Prompt
Retype everything from the line containing "Task: Click the red fuse position 17 badge" down to the last of these lines, keeping each one identical.

[Start Extracted data]

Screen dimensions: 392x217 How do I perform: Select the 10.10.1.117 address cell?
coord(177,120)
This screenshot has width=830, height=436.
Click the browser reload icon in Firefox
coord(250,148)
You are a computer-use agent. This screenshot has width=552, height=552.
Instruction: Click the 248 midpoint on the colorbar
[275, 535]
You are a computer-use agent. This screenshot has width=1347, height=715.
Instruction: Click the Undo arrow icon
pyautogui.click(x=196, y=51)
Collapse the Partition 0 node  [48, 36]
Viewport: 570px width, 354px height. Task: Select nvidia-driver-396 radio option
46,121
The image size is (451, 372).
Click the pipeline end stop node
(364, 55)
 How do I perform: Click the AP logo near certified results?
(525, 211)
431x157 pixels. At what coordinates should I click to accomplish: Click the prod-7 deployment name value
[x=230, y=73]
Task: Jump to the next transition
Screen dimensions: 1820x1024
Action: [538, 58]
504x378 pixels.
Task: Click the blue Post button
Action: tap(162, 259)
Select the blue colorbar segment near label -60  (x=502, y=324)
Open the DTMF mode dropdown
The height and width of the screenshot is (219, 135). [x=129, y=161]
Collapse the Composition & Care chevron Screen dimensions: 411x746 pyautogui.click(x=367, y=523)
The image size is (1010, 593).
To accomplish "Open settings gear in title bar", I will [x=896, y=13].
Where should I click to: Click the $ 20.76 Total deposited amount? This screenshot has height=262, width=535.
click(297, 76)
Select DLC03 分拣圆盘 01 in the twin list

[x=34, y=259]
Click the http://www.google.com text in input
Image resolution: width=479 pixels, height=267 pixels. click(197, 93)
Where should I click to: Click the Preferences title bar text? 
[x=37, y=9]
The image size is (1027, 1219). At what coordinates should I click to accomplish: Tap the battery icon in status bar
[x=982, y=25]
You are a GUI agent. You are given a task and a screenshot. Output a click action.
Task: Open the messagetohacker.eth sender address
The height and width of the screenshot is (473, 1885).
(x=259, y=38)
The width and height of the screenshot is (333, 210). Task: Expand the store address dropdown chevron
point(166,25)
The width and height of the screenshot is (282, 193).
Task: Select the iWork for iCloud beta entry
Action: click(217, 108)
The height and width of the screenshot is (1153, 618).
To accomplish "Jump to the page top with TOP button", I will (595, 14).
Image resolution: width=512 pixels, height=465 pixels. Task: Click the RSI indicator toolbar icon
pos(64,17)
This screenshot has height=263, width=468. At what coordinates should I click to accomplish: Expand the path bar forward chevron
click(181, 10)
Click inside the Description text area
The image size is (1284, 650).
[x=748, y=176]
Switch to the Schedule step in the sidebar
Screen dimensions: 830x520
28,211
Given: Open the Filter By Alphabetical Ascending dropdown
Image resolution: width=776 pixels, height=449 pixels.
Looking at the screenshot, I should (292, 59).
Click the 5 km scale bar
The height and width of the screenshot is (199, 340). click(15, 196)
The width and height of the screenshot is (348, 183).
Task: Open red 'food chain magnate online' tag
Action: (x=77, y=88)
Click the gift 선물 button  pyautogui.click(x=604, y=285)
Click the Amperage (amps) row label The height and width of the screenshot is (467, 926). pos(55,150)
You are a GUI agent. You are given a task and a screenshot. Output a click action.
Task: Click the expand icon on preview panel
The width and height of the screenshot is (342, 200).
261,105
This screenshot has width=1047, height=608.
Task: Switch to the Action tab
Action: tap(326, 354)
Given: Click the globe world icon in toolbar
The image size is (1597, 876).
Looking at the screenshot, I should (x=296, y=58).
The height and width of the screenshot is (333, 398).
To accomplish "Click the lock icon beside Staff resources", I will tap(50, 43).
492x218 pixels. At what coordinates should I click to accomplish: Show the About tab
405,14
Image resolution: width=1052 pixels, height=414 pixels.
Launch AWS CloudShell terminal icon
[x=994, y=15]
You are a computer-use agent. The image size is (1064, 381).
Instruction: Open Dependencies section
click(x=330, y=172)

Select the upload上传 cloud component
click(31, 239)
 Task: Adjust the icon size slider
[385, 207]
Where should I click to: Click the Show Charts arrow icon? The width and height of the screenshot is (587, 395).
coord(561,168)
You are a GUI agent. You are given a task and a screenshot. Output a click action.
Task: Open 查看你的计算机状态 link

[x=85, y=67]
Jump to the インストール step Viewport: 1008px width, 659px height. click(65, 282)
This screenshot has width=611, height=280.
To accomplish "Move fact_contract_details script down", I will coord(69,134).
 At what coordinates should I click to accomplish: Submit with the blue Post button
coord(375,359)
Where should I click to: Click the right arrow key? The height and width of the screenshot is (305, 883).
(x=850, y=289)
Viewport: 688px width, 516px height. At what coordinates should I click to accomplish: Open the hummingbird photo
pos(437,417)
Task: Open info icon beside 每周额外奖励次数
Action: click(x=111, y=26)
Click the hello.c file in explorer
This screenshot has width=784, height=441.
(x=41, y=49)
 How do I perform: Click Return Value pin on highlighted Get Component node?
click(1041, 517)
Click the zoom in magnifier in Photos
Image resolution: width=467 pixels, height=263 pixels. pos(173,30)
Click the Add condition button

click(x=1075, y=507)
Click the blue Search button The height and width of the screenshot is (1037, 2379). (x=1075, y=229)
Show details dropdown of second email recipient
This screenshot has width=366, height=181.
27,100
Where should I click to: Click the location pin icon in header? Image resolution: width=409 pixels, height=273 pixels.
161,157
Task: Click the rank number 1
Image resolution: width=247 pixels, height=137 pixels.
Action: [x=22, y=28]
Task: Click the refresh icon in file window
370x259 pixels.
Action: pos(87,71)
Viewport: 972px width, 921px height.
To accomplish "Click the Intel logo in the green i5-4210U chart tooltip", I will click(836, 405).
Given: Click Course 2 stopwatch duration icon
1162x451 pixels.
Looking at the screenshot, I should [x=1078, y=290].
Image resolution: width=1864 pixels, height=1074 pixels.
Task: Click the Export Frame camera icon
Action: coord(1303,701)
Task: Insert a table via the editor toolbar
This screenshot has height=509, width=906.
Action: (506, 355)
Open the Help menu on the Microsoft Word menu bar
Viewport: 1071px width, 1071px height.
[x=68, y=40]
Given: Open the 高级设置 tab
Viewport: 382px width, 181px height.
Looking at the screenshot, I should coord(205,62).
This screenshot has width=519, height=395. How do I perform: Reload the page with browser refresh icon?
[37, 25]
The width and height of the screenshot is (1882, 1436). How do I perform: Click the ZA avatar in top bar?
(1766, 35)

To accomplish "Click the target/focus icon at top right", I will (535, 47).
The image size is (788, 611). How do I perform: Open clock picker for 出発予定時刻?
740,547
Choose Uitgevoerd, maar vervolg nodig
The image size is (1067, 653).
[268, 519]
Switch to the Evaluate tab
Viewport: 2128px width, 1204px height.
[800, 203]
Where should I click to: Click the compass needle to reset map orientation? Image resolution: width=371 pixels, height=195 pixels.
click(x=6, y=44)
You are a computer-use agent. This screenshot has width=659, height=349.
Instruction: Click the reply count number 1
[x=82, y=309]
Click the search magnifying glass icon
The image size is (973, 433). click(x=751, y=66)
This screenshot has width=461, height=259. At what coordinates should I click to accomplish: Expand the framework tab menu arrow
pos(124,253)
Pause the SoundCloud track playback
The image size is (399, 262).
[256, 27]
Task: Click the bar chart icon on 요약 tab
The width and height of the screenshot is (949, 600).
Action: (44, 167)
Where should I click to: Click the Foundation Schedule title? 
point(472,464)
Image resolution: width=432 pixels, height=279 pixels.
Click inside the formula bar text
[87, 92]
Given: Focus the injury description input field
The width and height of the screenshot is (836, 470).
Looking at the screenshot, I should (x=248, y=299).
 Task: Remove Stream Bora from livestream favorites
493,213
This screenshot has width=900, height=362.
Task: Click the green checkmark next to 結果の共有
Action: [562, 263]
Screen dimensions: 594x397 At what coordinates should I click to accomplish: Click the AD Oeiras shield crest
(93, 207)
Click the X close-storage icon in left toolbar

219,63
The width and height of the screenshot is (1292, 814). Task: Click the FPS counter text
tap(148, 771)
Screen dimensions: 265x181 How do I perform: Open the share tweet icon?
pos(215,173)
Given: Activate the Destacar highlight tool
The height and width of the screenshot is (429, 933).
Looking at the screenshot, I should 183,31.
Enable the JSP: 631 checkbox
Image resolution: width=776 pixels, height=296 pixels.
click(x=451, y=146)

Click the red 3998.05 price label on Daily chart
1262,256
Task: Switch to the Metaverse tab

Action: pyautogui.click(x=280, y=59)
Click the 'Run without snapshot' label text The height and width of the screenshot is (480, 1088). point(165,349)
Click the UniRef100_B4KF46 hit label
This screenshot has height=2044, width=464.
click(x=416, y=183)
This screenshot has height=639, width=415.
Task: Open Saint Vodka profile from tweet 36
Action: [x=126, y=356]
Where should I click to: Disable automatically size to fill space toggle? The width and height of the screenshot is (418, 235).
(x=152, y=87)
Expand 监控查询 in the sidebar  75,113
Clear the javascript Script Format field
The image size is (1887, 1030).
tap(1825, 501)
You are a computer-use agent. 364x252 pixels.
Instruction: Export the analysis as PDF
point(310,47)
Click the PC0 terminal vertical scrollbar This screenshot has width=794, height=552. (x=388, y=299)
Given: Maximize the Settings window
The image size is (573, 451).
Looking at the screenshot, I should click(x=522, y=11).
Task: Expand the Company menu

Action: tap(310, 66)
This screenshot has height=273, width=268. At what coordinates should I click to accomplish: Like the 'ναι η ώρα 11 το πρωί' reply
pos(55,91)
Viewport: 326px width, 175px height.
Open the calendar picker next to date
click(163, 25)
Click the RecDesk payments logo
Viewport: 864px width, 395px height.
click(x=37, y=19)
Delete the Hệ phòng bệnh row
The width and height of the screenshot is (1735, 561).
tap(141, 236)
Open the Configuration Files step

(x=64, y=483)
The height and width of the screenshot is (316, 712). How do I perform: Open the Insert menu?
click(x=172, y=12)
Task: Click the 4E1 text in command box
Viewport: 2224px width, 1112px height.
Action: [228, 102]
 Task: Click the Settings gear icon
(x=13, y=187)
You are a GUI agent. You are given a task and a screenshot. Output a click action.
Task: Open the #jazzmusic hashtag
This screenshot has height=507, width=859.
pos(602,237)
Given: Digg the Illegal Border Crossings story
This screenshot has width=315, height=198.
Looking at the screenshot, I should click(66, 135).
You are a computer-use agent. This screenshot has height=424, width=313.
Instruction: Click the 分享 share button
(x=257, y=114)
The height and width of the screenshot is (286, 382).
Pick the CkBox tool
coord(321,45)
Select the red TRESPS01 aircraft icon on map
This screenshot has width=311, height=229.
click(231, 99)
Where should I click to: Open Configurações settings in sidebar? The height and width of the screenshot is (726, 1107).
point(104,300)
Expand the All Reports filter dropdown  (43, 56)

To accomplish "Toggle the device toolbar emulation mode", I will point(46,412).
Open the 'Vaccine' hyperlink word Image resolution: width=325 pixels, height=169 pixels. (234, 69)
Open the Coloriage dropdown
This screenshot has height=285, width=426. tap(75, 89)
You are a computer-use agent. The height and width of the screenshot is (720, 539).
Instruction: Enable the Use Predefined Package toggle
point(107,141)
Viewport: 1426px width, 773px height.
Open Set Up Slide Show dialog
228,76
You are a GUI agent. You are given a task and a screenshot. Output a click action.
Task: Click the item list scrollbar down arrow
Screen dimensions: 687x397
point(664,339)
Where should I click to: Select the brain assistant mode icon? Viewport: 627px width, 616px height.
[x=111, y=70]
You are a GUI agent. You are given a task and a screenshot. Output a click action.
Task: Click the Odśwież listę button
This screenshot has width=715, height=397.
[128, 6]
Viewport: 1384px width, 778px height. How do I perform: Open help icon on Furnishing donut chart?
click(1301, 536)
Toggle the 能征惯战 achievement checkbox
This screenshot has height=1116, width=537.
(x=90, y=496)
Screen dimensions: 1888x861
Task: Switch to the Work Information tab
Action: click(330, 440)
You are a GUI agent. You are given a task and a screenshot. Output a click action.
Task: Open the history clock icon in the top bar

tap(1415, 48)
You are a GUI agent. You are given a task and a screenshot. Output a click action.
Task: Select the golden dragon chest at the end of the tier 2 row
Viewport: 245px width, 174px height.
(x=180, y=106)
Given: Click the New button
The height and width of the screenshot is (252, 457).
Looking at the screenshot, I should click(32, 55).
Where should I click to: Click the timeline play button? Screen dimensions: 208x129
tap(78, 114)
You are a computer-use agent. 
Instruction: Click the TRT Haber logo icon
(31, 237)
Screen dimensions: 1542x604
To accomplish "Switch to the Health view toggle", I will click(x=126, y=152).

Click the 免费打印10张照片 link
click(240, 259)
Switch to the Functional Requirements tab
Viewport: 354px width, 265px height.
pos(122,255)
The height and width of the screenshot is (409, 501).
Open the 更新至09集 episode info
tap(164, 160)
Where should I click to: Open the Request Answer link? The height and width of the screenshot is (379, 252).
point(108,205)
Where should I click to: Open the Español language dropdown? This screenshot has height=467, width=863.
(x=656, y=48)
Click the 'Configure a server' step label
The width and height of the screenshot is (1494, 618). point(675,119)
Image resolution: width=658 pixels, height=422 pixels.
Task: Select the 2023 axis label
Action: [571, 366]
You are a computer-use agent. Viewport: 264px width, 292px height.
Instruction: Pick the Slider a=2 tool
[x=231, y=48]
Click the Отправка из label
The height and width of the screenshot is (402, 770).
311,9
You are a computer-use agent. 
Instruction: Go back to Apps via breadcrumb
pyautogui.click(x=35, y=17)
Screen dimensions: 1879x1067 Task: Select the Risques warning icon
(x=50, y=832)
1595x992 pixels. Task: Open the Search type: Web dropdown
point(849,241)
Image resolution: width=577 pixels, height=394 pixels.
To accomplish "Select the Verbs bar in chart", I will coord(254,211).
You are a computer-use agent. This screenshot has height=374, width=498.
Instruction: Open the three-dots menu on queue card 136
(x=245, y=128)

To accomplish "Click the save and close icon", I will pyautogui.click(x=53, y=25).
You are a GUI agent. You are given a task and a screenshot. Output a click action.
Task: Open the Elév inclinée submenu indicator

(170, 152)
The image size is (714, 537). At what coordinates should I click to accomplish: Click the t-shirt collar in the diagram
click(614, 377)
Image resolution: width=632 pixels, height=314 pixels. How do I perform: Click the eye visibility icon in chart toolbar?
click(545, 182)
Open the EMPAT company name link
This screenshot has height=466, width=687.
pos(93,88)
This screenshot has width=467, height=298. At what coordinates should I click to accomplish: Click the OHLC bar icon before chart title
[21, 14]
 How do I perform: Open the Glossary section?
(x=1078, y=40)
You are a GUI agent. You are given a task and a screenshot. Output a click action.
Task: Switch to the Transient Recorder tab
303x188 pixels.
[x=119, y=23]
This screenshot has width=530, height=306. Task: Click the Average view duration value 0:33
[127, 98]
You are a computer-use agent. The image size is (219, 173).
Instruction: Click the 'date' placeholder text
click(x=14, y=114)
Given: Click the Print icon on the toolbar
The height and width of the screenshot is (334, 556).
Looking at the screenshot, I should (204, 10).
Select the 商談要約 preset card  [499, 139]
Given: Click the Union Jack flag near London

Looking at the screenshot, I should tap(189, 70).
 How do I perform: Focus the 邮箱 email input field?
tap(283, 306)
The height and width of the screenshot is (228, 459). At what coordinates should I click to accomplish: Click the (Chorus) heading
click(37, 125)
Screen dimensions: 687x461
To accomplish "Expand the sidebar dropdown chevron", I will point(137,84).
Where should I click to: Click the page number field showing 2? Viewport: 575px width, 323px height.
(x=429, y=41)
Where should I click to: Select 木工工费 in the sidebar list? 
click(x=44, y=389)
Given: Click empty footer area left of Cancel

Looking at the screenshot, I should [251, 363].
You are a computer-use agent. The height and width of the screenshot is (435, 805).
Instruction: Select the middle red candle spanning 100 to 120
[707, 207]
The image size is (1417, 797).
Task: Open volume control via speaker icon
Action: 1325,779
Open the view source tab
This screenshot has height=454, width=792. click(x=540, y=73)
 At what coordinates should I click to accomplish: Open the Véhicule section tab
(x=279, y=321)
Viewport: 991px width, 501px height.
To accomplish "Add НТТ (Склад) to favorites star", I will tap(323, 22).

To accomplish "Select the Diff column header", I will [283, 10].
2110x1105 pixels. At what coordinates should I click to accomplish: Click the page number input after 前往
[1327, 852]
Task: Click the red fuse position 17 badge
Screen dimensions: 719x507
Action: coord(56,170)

[End Extracted data]

Answer to this problem
Task: Click the red fuse position 17 badge
Screen dimensions: 719x507
Action: coord(56,170)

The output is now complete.